On en sait un peu plus aujourd’hui : les syndicats ont révélé que les dirigeants de GDF ont proposé de céder 21 % des capacités à la concurrence. Quant à l’abandon des prix réglementés, l’envolée de 48 % du tarif "libéralisé" en 2005 de l’électricité vendue aux entreprises est un avant-goût de ce qui menace les consommateurs avec la fusion et la libéralisation du marché de l’énergie en juillet 2007. L’histoire récente nous enseigne qu’une loi, même votée par la majorité parlementaire de droite, peut être défaite grâce au mouvement social, à une pression de l’opinion si forte que le gouvernement doive revoir leur copie.
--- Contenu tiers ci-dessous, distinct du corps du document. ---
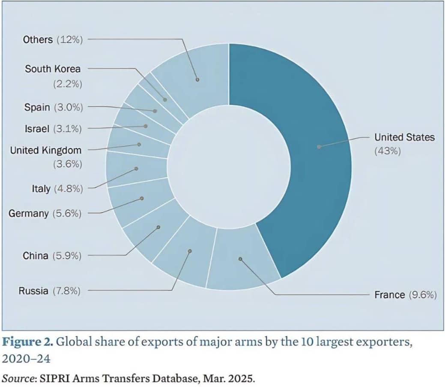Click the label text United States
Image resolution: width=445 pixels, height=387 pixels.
[x=404, y=137]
Cette leçon de démocratie a été infligée au printemps dernier à de Villepin par la jeunesse, qui a balayé le CPE. L’abandon de la maîtrise publique du gaz à l’heure où l’énergie est au cœur des plus grands conflits contemporains est une faute gravissime qui doit au plus vite être corrigée.

Quelle politique énergétique pour la France et pour l’Europe ? La mobilisation sociale qui se poursuit contre l’absorption de GDF ne peut faire l’économie de ce débat. La gauche notamment doit dire précisément quelle alternative elle avance. Le programme du parti socialiste mentionne la réintroduction du contrôle d’EDF à 100 % public et la constitution d’un pôle public de l’énergie. Le Parti communiste propose plus précisément la renationalisation d’EDF-GDF, la fusion des deux entreprises publiques au sein d’Énergie de France et, parallèlement, le renforcement de la présence publique dans le capital de Suez afin d’éviter tout risque d’OPA. En empêchant la discussion publique sur tout autre option, le gouvernement a voulu signifier : "Hors de la libéralisation, hors de la privatisation, point de salut !". On ne connaît pas encore la fin de l’histoire

P.-S.

Les trois députés aubois droits dans leurs bottes !

Peu importe que Sarkozy alors ministre des Finances ait promis que l’Etat resterait actionnaire au moins à 70% de GDF, qu’à 80% l’opinion publique soit hostile à la privatisation de ce fleuron national, que toutes les statistiques et les expériences passées démontrent que cette privatisation va entraîner une augmentation du prix du gaz qui va accabler un peu plus encore la population auboise, les trois députés UMP aubois Mathis, Menuel, Micaux viennent de voter comme un seul homme la privatisation de Gaz de France et ainsi mettre un terme à l’indépendance énergétique de la France. Un acte bien peu glorieux qui sera sans doute un jour classé aux heures sombres de l’histoire de notre pays.